| Work order |
Exactly reproduce the line containing "The height and width of the screenshot is (498, 1033)." together with every line after it, through the end of the entries, and give nothing more.

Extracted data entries
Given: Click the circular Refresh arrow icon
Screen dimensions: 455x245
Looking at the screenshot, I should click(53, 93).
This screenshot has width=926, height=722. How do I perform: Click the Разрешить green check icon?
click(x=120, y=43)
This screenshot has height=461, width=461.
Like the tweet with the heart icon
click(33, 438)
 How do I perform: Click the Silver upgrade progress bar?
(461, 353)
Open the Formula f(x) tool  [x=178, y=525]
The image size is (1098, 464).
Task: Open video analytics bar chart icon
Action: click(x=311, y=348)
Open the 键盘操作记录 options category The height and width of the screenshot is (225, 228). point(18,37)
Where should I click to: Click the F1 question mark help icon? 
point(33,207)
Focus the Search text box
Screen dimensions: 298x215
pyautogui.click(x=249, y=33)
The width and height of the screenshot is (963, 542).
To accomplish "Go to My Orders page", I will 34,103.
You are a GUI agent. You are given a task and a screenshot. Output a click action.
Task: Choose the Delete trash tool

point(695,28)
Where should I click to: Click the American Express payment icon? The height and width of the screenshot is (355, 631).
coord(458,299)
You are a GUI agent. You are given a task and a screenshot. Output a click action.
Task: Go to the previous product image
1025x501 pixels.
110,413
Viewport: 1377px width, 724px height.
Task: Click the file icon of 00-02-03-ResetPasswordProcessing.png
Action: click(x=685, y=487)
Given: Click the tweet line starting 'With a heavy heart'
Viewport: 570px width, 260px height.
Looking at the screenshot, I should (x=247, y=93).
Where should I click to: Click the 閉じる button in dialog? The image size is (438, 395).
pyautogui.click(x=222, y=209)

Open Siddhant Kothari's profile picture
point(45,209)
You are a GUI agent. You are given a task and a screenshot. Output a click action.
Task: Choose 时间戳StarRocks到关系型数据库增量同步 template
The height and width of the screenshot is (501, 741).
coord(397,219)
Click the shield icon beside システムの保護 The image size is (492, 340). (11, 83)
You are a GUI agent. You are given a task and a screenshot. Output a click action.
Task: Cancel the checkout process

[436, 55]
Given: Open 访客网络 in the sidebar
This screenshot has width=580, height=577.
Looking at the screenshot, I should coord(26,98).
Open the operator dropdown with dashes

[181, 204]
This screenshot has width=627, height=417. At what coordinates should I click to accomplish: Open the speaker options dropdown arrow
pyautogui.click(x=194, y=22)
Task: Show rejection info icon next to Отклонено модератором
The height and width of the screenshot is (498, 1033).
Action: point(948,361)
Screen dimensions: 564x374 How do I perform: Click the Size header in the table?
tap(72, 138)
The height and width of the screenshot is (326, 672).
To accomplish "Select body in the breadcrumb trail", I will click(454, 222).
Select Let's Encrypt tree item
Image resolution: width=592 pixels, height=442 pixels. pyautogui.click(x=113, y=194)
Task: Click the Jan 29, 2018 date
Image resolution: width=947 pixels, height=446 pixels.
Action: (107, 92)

| Task solution |
The height and width of the screenshot is (498, 1033).
Action: point(948,361)
Screen dimensions: 564x374 How do I perform: Click the Size header in the table?
tap(72, 138)
The height and width of the screenshot is (326, 672).
To accomplish "Select body in the breadcrumb trail", I will click(454, 222).
Select Let's Encrypt tree item
Image resolution: width=592 pixels, height=442 pixels. pyautogui.click(x=113, y=194)
Task: Click the Jan 29, 2018 date
Image resolution: width=947 pixels, height=446 pixels.
Action: (107, 92)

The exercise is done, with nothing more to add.